Bissett made his comments after learning that the gas plants in both provinces would be built on ecologically sensitive lands with the one in Tantramar on the Chignecto Isthmus covering 36 acres, the size of 18 Canadian football fields, while the two in Pictou County near Marshdale and Salt Springs would each cover nearly 28 acres, the equivalent of 14 Canadian football fields.
“Our latest technology has some benefits, but it also has a huge amount of downsides because it needs more and more power to power it,” bissett says referring, among other things, to big data centres, proliferating electronic devices and electrical appliances.
For him, electric technologies raise political questions about who gains and who loses.
Poetry, politics & pornography
The 86-year bissett, author of more than 70 books of poetry, says he first got interested in politics when his father ran unsuccessfully in Halifax for the Progressive Conservatives in the federal elections of 1949 and 1953.
“The Conservative Party seemed a more adventurous, progressive party at that time and it continued that way for a while with people like Flora MacDonald,” he says.
“It’s only around the time of the reef arm party, if I can phrase it that way, that they became amalgamated with the extreme right and became ridiculously conservative,” he adds, referring to the Reform Party’s rebirth as the Canadian Alliance and its merger with the Progressive Conservatives in 2003 to form the Conservative Party of Canada led by Stephen Harper.
“My father also was a lawyer for Viola Desmond,” bissett says, adding that despite his father’s efforts, the Nova Scotia courts consistently refused to recognize the racism Desmond was fighting in 1946 when she was arrested for refusing to leave a whites-only section of a movie theatre in New Glasgow.
Asked what his father taught him about politics, bissett replies: “That it’s a very rough game,” and he added that when the United States executed Julius and Ethel Rosenberg in 1953 as Soviet spies, his father said the U.S. had taken a horrible turn toward fascism — a turn that Donald Trump is now pursuing with a vengeance.
When bill bissett was appointed to the Order of Canada in 2024, the citation called him “a revered poet and musician” and “a pre-eminent figure of the 1960s counterculture movement,” but at the time, he says, he was constantly harassed and assaulted by police in Vancouver and later, London, Ontario.
“Police used to follow me in Vancouver and drag me out of alleys and haul me into their squad cars and beat the shit out of me,” he told the CBC’s Tom Power during an interview last December.
At the time, he was helping organize marches against the War in Vietnam, advocating for the legalization of marijuana and writing poetry that combined words with sounds using unconventional spellings and no punctuation.
In 1977, several members of Parliament attacked the Canada Council for the Arts for giving him grants calling his work disgusting and pornographic, and bissett received death threats, lost federal support, and had his high-school readings cancelled.
“There is nothing pornographic about my writing,” bissett says. “If there were, I wouldn’t need Canada Council grants to keep writing ever.
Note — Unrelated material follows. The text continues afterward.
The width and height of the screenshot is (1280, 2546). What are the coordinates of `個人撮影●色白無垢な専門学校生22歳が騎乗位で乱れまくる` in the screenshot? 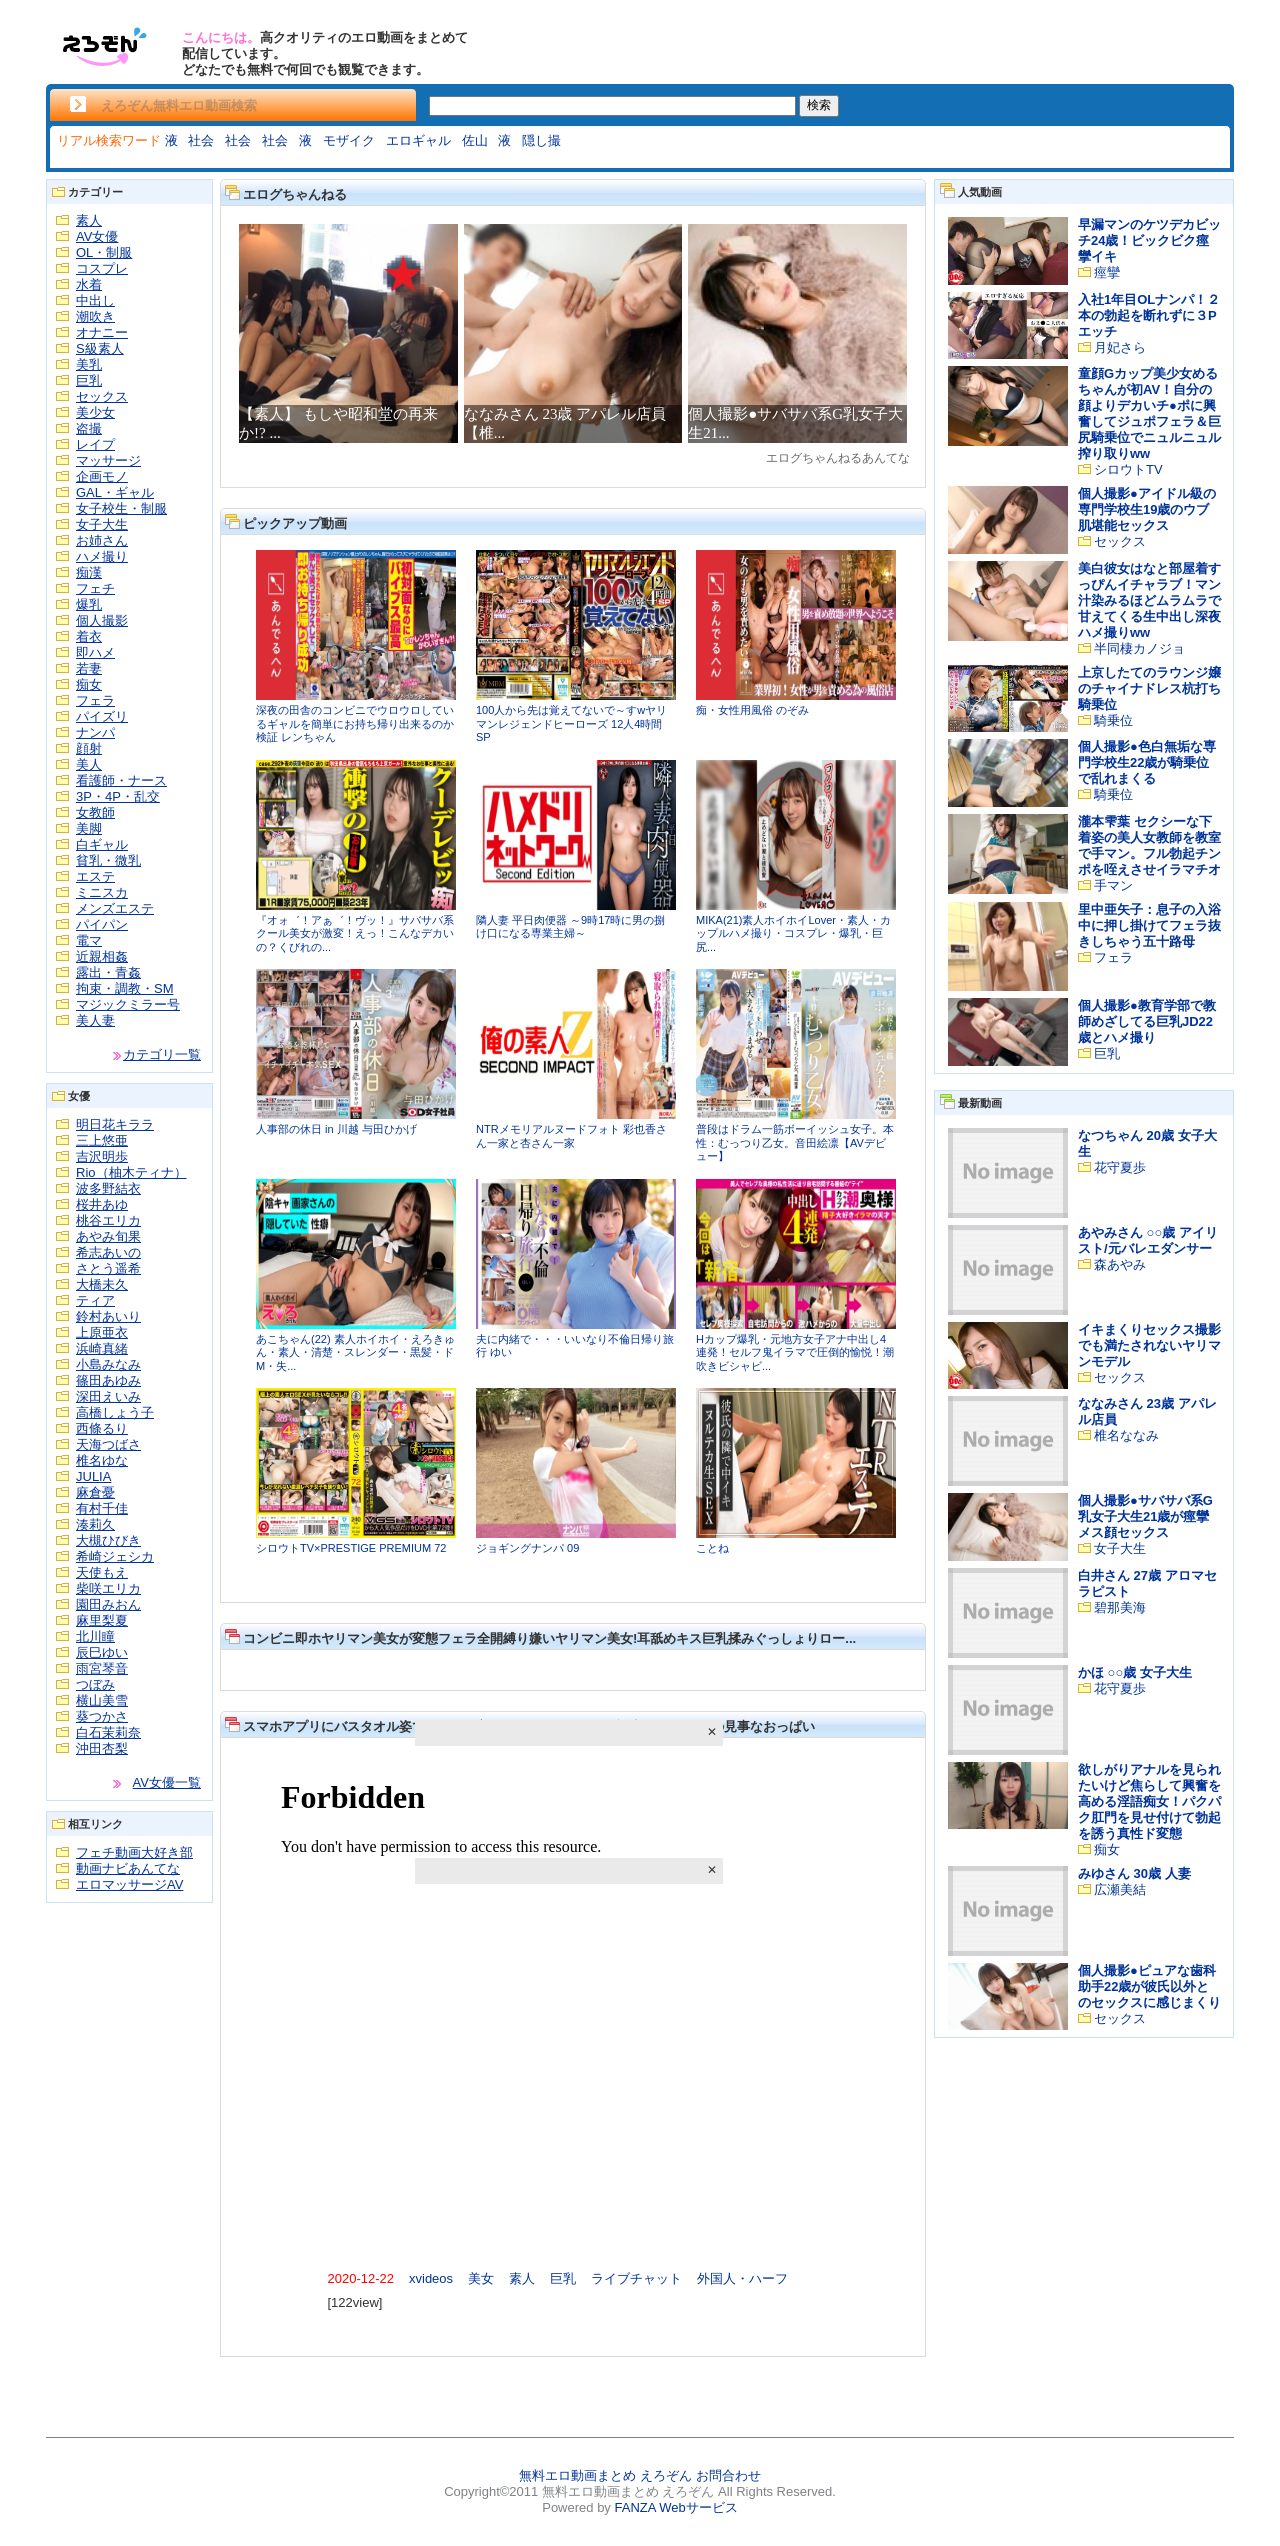 It's located at (1147, 762).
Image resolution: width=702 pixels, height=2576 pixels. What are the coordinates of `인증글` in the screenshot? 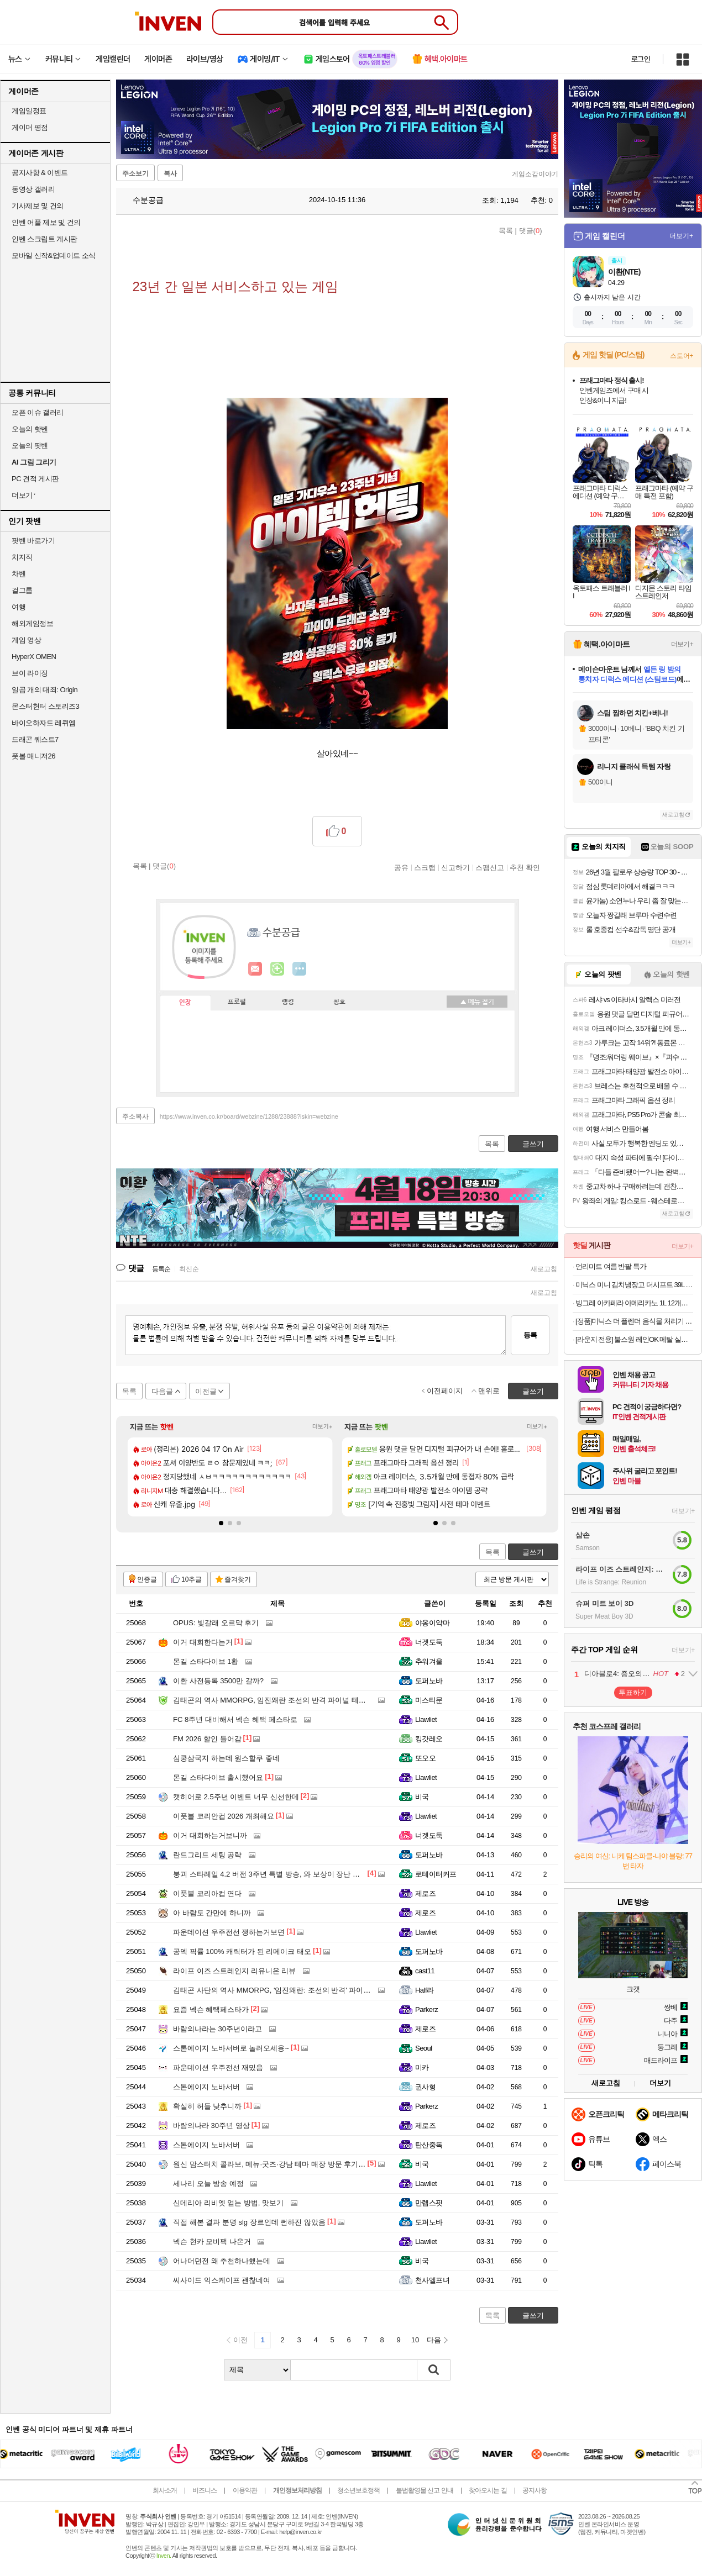 It's located at (147, 1579).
Pornographers do really well if they are any good.”
Poetry, politics & performance
“This is a very good flashlight,” bissett says at his Parrsboro reading, as he prepares to perform “did yu c th moon last nite” from “th book uv lost passwords 1” his 340-page book of poetry published last year by talonbooks based in Vancouver.
“Let’s see, move my glasses in a certain position, hold the paper at a certain angle,” he says referring to his failing eyesight.
When he launches into the poem, he begins slowly, gradually picking up speed as he chants, then sings words and sounds to convey the joys of the moon’s luminescent beauty:
did you see the moon last night? Overriding everything and all the sailors and growing people only to eventually let go children, navigators, singers and swimmers in the streaming of between here and there and our dance of the sky divers and of women and men, women and women, men and men, bolero and the moon…
and then, suddenly bissett is working toward the poem’s final political plea…
coming in and coming in and coming in the moonship and the moonship and the starship and the treasure ship and the ushallah ushallah…and we all need a guaranteed minimum income and that’s what we really need to sort out the world messes messes we need money we need time we need health we need work that we love to do we all need a guaranteed income for doing all that as soon as possible please, thank you so much.
Abou-shali ah-ha oushabaliba, ah-sha-baliba, abou-sha-baliba, abah-shaliba, oh-sha-la-ba-babababa, hoo-ah! Hoo-ah! Hoo-ah! Abou, abou, hoooooooooooooooooooewwwoo!